----- RECORD SET -----

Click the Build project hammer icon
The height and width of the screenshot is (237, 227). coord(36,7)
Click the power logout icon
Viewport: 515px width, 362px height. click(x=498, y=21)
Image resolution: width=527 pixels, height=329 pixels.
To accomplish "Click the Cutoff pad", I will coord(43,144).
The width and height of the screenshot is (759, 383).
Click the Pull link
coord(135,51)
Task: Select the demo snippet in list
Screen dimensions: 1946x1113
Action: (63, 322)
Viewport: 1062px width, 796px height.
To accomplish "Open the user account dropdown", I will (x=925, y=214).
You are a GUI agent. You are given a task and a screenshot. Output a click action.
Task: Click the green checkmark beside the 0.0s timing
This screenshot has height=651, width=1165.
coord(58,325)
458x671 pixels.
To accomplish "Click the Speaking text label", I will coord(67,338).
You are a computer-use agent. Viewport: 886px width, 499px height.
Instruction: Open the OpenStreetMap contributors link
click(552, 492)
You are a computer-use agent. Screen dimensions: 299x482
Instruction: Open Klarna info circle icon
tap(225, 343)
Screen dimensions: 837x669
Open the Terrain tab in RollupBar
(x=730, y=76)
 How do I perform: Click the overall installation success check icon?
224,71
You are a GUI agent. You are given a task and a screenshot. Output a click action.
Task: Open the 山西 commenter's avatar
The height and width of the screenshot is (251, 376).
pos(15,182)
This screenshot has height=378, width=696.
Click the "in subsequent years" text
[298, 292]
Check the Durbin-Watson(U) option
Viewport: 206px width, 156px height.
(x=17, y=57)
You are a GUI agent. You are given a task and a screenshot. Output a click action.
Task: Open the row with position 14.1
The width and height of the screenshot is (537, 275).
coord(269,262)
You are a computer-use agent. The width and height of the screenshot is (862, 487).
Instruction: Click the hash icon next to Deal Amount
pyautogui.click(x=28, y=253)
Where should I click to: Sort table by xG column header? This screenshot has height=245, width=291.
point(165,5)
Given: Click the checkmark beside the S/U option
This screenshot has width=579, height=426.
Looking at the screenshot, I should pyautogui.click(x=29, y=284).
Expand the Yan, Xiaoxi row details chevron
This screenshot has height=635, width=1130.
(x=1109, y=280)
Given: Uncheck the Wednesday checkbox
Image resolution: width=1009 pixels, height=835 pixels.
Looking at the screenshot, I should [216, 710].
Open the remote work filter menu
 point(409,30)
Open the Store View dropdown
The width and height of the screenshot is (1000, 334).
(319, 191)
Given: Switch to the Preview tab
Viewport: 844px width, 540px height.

-----

## REQUEST
Reproduce the items above, switching every "Instruction" to "Command" and leaving all other text unchanged.

## FULL ANSWER
Click the Build project hammer icon
The height and width of the screenshot is (237, 227). coord(36,7)
Click the power logout icon
Viewport: 515px width, 362px height. click(x=498, y=21)
Image resolution: width=527 pixels, height=329 pixels.
To accomplish "Click the Cutoff pad", I will coord(43,144).
The width and height of the screenshot is (759, 383).
Click the Pull link
coord(135,51)
Task: Select the demo snippet in list
Screen dimensions: 1946x1113
Action: (63, 322)
Viewport: 1062px width, 796px height.
To accomplish "Open the user account dropdown", I will (x=925, y=214).
You are a GUI agent. You are given a task and a screenshot. Output a click action.
Task: Click the green checkmark beside the 0.0s timing
This screenshot has height=651, width=1165.
coord(58,325)
458x671 pixels.
To accomplish "Click the Speaking text label", I will coord(67,338).
You are a computer-use agent. Viewport: 886px width, 499px height.
Command: Open the OpenStreetMap contributors link
click(552, 492)
You are a computer-use agent. Screen dimensions: 299x482
Command: Open Klarna info circle icon
tap(225, 343)
Screen dimensions: 837x669
Open the Terrain tab in RollupBar
(x=730, y=76)
 How do I perform: Click the overall installation success check icon?
224,71
You are a GUI agent. You are given a task and a screenshot. Output a click action.
Task: Open the 山西 commenter's avatar
The height and width of the screenshot is (251, 376).
pos(15,182)
This screenshot has height=378, width=696.
Click the "in subsequent years" text
[298, 292]
Check the Durbin-Watson(U) option
Viewport: 206px width, 156px height.
(x=17, y=57)
You are a GUI agent. You are given a task and a screenshot. Output a click action.
Task: Open the row with position 14.1
The width and height of the screenshot is (537, 275).
coord(269,262)
You are a computer-use agent. The width and height of the screenshot is (862, 487).
Command: Click the hash icon next to Deal Amount
pyautogui.click(x=28, y=253)
Where should I click to: Sort table by xG column header? This screenshot has height=245, width=291.
point(165,5)
Given: Click the checkmark beside the S/U option
This screenshot has width=579, height=426.
Looking at the screenshot, I should pyautogui.click(x=29, y=284).
Expand the Yan, Xiaoxi row details chevron
This screenshot has height=635, width=1130.
(x=1109, y=280)
Given: Uncheck the Wednesday checkbox
Image resolution: width=1009 pixels, height=835 pixels.
Looking at the screenshot, I should [216, 710].
Open the remote work filter menu
 point(409,30)
Open the Store View dropdown
The width and height of the screenshot is (1000, 334).
(319, 191)
Given: Switch to the Preview tab
Viewport: 844px width, 540px height.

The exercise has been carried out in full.